Simplify Unit Testing With Dependency Injection

After you read a bit about dependency injection you might say “So what? There isn’t much of a practical gain” and an the surface I actually agree with you, I mean how many instances are there where we really need to be able to create infinate class permutation without using subclassing? I believe the place where you are going to see dependency injection score major points is with your unit testing. The main reason is that you can provide mock implementations of all the dependencies and eliminate any vairance in their behaviour from the class you are testing.

For example, continuing from my previous post: with traditional composition we could test the Car class like this:

public class CarTest extends TestCase {

 public void testCar() throws Exception {
 Car c = new Car();
 assertEquals(.....);
 }

}

but the behaviour of the instance of car is really coupled to the behaviour of the AutomaticTransmission and GasEngine classes. If something breaks in the AutomaticTransmission class, more than likely our AutomaticTransmissionTest and CarTest cases will fail.

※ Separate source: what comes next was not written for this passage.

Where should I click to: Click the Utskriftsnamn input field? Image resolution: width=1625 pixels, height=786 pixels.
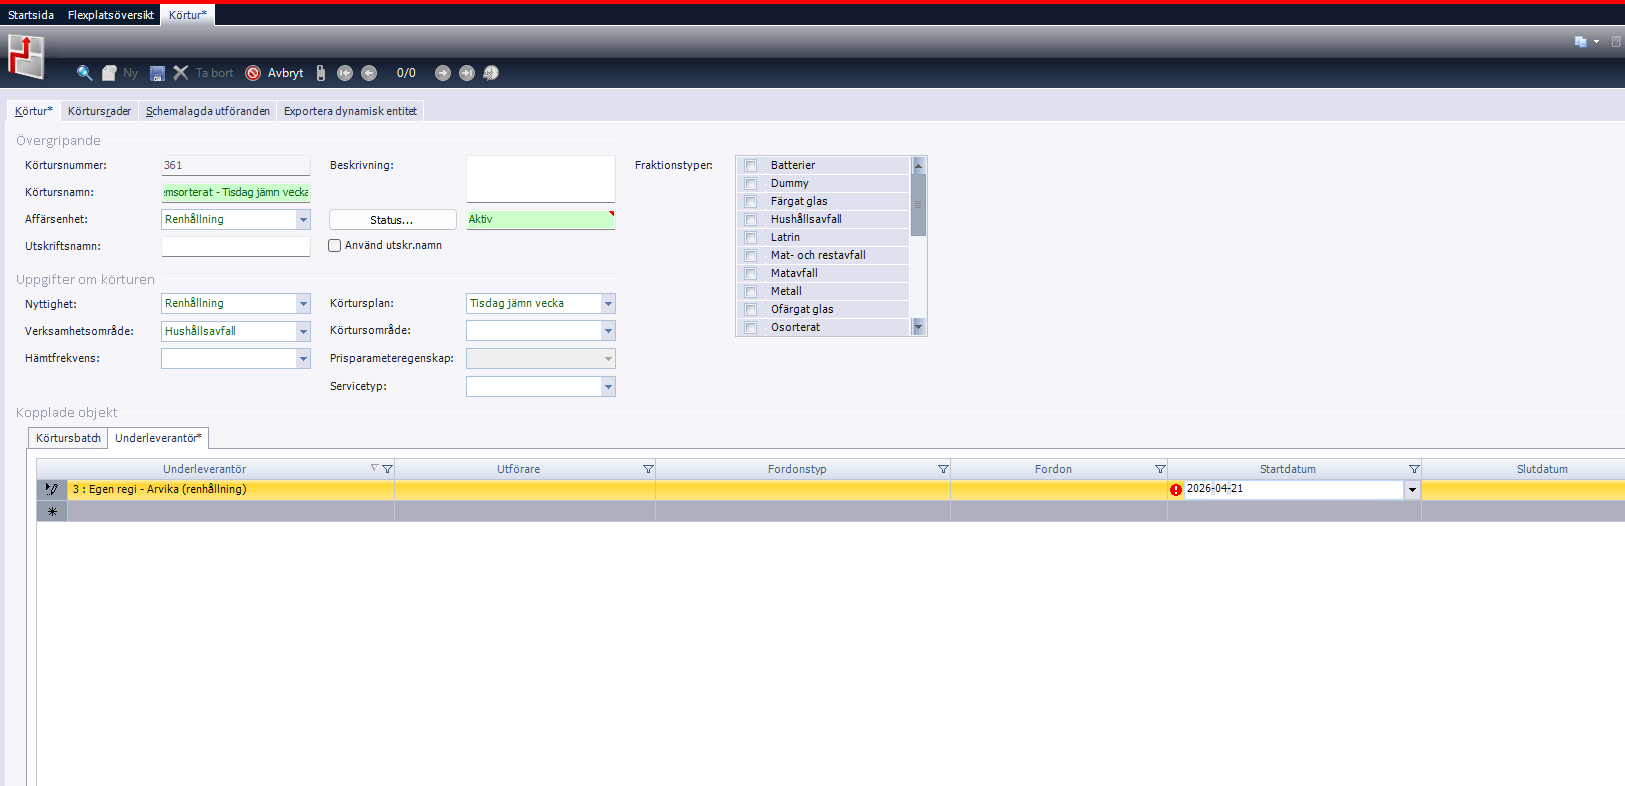236,246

This is slightly misleading because there isn’t really a problem with the Car class, and yet its test is failing because of the coupled behaviour to the AutomaticTransmission class. Using the dependency injection version of the class allows us to do something very different.

public class CarTest extends TestCase {

 private static class MockTransmission implements Transmission {
   ...
 }

 private static class MockEngine implements Engine {
   ...
 }

 public void testCar() throws Exception {
 Car c = new Car(new MockTransmission(), new MockEngine());
 assertEquals(.....);
 }

}

Now the Car we are testing has no dependencies outside of our testcase, this allows us to tightly control what we are putting under test and allow us to focus our effort on testing the single class rather than any extra behaviour that comes from the subcomponenets. In this scenerio if something breaks in the AutomaticTransmission class only the AutomaticTransmissionTest will fail because CarTest no longer has a dependency on AutomaticTransmission allowing them to operate (and fail) independently of one another.